- **Kutipan Dokumen**
Dalam skenario ini, perbedaan ideologi antara Al-Hautsi dan Arab
Saudi menjadi tidak relevan, khususnya mengingat dukungan Arab Saudi kepada
kaum Imam Syiah Zaidi terakhir selama perang sipil tahun 1960-an antara kaum
Royalis (Pendukung Monarki) Zaidi dan kaum Republikan Yaman. Isu penting bagi
Arab Saudi saat itu adalah pelestarian monarki Yaman dan kekalahan
republikanisme dan nasionalisme Arab.
Al-Hautsi sekarang ini bisa saja merubah Yaman menjadi sebuah
pseudo-monarki di bawah kontrol kaum Zaidi dan keluarga Sayyid atas
jabatan-jabatan penting di pemerintahan, yang mana konsisten dengan kepentingan
Arab Saudi untuk menjauhkan Yaman yang demokratik. Selama Al-Hautsi mendukung
pengerahan pasukan untuk mengeliminasi Al-Qaidah dari Yaman, AS akan
mengabaikan retorika anti-politik dan slogan-slogan berbunyi “Matilah Amerika” dan
“Matilah Israel” yang dipinjam dari Hezbullah dan Iran. Dengan asumsi slogan
bernada sentimen itu hanya ditujukan untuk konsumsi dalam negeri untuk mendapat
legitimasi terhadap sebuah pemerintahan Yaman yang dipimpin oleh Al-Hautsi.

- **Baris Data**

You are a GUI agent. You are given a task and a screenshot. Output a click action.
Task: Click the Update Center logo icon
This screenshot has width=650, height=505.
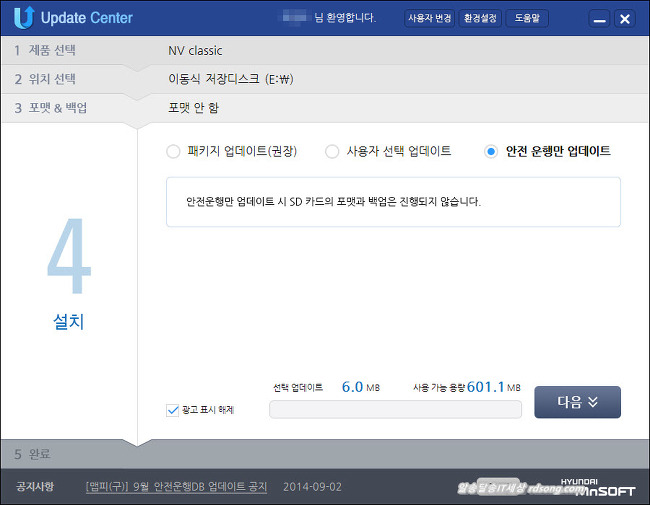tap(23, 17)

- **Soal yang Diberikan**
Tolong tuliskan kembali seluruh kutipan dokumen di atas tanpa mengubah, menambah, atau menghilangkan apa pun.

- **Jawaban Tugas Ini**
Dalam skenario ini, perbedaan ideologi antara Al-Hautsi dan Arab
Saudi menjadi tidak relevan, khususnya mengingat dukungan Arab Saudi kepada
kaum Imam Syiah Zaidi terakhir selama perang sipil tahun 1960-an antara kaum
Royalis (Pendukung Monarki) Zaidi dan kaum Republikan Yaman. Isu penting bagi
Arab Saudi saat itu adalah pelestarian monarki Yaman dan kekalahan
republikanisme dan nasionalisme Arab.
Al-Hautsi sekarang ini bisa saja merubah Yaman menjadi sebuah
pseudo-monarki di bawah kontrol kaum Zaidi dan keluarga Sayyid atas
jabatan-jabatan penting di pemerintahan, yang mana konsisten dengan kepentingan
Arab Saudi untuk menjauhkan Yaman yang demokratik. Selama Al-Hautsi mendukung
pengerahan pasukan untuk mengeliminasi Al-Qaidah dari Yaman, AS akan
mengabaikan retorika anti-politik dan slogan-slogan berbunyi “Matilah Amerika” dan
“Matilah Israel” yang dipinjam dari Hezbullah dan Iran. Dengan asumsi slogan
bernada sentimen itu hanya ditujukan untuk konsumsi dalam negeri untuk mendapat
legitimasi terhadap sebuah pemerintahan Yaman yang dipimpin oleh Al-Hautsi.